Start of Input records
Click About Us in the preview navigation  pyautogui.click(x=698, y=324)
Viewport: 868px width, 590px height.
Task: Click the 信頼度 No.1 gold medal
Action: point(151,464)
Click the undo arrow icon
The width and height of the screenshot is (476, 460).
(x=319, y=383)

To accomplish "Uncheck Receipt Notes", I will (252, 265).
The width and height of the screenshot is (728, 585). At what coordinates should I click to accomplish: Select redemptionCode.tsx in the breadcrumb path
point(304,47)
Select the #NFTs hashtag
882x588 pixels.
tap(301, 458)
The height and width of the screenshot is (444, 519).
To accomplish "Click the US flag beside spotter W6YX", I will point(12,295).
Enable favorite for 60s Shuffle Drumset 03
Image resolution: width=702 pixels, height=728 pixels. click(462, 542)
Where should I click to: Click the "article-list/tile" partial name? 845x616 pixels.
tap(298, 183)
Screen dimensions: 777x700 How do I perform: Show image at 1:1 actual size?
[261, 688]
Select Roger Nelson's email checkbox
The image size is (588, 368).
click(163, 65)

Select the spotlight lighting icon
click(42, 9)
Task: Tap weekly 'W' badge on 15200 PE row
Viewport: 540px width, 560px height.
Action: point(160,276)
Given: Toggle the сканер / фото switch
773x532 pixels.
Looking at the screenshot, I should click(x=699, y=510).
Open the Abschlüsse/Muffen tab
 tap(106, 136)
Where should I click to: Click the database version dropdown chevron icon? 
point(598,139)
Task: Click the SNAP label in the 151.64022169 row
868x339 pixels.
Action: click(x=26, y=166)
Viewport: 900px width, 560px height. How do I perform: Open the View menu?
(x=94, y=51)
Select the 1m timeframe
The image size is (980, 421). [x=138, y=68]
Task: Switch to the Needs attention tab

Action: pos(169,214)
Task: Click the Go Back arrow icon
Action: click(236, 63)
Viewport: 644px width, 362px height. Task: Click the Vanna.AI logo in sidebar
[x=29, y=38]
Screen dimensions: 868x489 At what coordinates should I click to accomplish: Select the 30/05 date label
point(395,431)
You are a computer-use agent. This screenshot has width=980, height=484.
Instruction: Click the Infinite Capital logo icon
End of Input records
- [Exercise]
Begin with the line that contains "Open the Abschlüsse/Muffen tab" and end with the last line of the data. Repeat those two lines and all between them exactly.

- [Solved problem]
Open the Abschlüsse/Muffen tab
 tap(106, 136)
Where should I click to: Click the database version dropdown chevron icon? 
point(598,139)
Task: Click the SNAP label in the 151.64022169 row
868x339 pixels.
Action: click(x=26, y=166)
Viewport: 900px width, 560px height. How do I perform: Open the View menu?
(x=94, y=51)
Select the 1m timeframe
The image size is (980, 421). [x=138, y=68]
Task: Switch to the Needs attention tab

Action: pos(169,214)
Task: Click the Go Back arrow icon
Action: click(236, 63)
Viewport: 644px width, 362px height. Task: Click the Vanna.AI logo in sidebar
[x=29, y=38]
Screen dimensions: 868x489 At what coordinates should I click to accomplish: Select the 30/05 date label
point(395,431)
You are a computer-use agent. This screenshot has width=980, height=484.
Instruction: Click the Infinite Capital logo icon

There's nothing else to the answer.